# Why does laser on a hair/wire creat a single slit?

Gabrielgabbe
I was wondering why laser on a hair makes the hair act like a single slit. I already know about Huygen's Principle behind it and all that. But what is it that can convince you that it actually is a SINGLE slit and not a double, other than just seeing it by measuring min. and using mλ = d * sinα + other trigonometrics.

It would be great if anyone could answer this :)

Last edited:

Homework Helper
Gold Member
Hello Gabrielgabbe,

Welcome to Physics Forums!
I was wondering why laser on a hair makes the hair act like a single slit. I already know about Huygen's Principle behind it and all that. But what is it that can convince you that it actually is a SINGLE slit and not a double, other than just seeing it by measuring min. and using mλ = d * sinα + other trigonometrics.

It would be great if anyone could answer this :)
The phenomenon can be explained via Babinet's Principle.

You might wish to research Babinet's Principle yourself for more details. But I'll give you a brief rundown.

Suppose you have slide with a single slit in it (the normal, single slit, diffraction experiment), such that the slit is exactly the width of a hair. Suppose you also have a hair that matches the slit.

Suppose you take the slide with the slit and do the normal, single slit diffraction experiment. Note the diffraction pattern observed on the wall. The diffraction patter is caused by the electromagnetic field. The electric field component of is field is Eslit. The intensity of the light (the fringe pattern) is the square of the electric field, Islit = (Eslit)2.

Replacing the slit with the hair will also produce an electric field and an intensity too, Ehair and Ihair respectively. But suppose we don't know what those are yet (suppose we haven't measured or calculated them yet).

Now set up the experiment with both the slit and the hair, such that the hair completely covers up the slit (now there is neither a slit, nor a hair, but just big obstacle completely blocking the laser). The resulting pattern on the wall is no pattern at all. The intensity is zero, implying that the electric field is zero too. In other words, with just the slit alone, the electric field was Eslit, and by adding the hair (and the corresponding electric field Ehair), we end up with zero.

So with both the slit and the hair in place, we have:
Eslit + Ehair = 0​
Rearranging gives,
Ehair = -Eslit
And the diffraction pattern on the wall shows:
Ihair = (Ehair)2 = (-Eslit)2 = Islit
meaning that both the slit and the hair produce identical patterns.

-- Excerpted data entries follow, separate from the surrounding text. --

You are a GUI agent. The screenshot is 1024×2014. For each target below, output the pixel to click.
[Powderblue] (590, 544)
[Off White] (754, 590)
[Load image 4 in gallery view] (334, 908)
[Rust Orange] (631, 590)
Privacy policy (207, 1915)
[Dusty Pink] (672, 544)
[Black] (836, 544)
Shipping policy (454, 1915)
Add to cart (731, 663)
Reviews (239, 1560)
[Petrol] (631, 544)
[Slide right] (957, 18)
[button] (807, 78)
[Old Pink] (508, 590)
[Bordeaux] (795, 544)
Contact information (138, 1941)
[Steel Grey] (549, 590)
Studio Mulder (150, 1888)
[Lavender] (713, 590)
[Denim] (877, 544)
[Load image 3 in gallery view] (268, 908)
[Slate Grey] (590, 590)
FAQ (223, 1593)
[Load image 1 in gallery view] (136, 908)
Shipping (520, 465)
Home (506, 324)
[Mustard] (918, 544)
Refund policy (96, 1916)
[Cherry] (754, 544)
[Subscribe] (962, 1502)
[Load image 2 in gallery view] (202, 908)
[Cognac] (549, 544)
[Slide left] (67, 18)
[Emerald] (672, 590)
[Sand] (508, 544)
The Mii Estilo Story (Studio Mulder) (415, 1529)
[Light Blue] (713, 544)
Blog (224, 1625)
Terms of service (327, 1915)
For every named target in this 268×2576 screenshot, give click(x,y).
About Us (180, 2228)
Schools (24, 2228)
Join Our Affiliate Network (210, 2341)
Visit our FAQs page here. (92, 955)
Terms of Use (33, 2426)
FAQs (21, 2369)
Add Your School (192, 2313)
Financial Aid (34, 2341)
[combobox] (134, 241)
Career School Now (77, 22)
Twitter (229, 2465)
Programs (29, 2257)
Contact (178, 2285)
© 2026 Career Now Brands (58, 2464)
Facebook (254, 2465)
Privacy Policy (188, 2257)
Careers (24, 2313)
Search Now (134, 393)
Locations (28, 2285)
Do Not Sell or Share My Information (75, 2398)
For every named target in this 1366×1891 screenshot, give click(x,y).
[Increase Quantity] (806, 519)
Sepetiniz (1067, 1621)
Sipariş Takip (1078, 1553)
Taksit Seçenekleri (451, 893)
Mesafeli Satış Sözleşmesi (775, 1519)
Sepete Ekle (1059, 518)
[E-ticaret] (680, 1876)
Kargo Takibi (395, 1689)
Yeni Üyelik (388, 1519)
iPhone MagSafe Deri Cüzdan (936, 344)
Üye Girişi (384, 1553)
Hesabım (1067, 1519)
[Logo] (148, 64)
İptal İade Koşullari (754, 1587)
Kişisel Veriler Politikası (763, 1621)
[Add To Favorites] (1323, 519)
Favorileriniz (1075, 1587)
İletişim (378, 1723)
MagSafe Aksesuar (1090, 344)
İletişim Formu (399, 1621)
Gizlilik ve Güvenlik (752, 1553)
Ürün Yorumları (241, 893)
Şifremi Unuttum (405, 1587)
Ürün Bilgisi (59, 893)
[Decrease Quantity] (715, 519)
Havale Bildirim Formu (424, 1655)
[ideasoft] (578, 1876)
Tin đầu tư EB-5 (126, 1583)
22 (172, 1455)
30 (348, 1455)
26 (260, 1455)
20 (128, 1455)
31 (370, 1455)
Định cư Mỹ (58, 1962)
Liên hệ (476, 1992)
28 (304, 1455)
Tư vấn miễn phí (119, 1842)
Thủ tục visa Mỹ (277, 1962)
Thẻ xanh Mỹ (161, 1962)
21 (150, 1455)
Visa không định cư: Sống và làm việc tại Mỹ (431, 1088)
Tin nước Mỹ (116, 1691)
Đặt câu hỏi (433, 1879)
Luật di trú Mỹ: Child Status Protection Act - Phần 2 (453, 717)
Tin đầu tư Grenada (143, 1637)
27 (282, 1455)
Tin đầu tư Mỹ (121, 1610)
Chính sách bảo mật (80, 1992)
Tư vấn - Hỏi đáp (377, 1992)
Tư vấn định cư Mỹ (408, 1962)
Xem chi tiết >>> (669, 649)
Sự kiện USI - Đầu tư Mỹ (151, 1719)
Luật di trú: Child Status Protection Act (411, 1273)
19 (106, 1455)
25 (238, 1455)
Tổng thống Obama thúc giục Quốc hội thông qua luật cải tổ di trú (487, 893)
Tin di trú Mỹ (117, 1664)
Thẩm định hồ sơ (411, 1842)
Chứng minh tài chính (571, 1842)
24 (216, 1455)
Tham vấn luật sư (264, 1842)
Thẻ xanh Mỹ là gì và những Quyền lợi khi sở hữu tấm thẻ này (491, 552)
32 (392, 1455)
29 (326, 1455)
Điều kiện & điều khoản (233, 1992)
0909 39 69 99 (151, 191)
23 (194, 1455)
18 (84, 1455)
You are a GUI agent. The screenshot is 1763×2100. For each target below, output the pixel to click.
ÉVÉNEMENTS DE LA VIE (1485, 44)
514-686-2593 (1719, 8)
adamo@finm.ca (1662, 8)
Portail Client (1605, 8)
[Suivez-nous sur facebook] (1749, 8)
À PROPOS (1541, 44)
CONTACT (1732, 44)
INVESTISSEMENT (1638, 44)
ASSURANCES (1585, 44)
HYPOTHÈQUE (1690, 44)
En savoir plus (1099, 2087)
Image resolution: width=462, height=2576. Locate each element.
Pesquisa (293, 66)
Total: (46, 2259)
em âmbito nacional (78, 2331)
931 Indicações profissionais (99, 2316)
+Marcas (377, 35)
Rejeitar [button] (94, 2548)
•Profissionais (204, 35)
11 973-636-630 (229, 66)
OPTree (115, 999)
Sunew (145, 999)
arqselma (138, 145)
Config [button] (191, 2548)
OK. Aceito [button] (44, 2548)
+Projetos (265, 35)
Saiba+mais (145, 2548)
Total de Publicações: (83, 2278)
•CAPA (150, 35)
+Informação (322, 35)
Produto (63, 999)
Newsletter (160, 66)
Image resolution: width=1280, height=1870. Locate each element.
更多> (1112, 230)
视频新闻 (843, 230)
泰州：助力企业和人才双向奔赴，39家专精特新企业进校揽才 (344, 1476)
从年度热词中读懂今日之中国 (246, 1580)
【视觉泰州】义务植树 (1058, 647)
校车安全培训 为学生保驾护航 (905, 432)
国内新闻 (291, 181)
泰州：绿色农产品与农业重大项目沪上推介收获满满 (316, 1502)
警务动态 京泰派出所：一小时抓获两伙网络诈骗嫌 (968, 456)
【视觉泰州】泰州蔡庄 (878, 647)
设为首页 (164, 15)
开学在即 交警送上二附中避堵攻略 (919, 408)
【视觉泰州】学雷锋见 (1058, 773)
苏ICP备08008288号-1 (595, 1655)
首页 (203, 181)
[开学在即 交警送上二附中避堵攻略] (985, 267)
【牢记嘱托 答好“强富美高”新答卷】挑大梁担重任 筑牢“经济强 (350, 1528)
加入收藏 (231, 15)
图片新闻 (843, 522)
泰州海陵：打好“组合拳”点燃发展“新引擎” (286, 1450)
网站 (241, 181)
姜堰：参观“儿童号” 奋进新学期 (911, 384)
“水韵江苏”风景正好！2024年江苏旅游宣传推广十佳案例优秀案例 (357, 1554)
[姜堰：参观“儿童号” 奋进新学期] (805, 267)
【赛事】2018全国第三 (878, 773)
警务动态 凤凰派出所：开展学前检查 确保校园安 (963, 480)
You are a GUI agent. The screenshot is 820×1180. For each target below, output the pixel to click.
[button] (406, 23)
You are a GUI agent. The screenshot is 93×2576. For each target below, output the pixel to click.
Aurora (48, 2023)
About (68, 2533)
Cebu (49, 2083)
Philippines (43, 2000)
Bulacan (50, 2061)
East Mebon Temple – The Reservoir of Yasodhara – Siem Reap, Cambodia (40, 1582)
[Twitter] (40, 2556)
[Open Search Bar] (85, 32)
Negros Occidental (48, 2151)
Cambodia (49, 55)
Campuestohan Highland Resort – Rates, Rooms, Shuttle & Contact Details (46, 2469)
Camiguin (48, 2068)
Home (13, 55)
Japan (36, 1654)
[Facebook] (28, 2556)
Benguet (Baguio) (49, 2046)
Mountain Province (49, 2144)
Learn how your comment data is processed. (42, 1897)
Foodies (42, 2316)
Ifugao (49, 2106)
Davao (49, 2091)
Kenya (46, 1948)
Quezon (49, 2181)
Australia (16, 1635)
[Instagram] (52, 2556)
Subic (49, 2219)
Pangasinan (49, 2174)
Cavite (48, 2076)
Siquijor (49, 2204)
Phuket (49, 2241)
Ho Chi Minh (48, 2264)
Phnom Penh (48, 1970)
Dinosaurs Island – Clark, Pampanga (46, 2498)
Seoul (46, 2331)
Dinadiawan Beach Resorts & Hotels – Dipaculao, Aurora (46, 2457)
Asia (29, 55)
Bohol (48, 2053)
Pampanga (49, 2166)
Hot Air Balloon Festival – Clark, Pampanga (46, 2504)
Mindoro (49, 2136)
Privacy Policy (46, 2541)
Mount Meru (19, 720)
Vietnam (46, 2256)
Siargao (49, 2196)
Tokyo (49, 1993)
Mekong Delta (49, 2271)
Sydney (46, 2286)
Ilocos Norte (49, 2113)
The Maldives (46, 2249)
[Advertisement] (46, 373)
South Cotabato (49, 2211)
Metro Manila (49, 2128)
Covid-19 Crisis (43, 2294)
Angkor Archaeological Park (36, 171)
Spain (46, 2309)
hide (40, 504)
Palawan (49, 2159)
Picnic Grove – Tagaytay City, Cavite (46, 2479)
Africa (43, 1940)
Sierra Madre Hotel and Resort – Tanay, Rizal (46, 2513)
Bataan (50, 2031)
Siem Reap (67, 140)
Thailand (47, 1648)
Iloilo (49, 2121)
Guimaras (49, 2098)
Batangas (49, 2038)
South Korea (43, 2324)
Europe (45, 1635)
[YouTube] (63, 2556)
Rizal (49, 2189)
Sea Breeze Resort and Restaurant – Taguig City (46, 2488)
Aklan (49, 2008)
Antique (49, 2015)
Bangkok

My explanation is probably over-simplistic. I'm only trying to convey a loosely general idea without going into the details.

[Edit: Elaborating on that last sentence, there is a flaw in my above logic. The Ihair will contain a central localized bright spot, sort of as if the laser was shining directly at the wall with neither a slit nor a hair in the way. This bright spot is in addition to the diffraction pattern. But if you remove or ignore the central bright spot, the diffraction patterns are more-or-less the same.]

Last edited: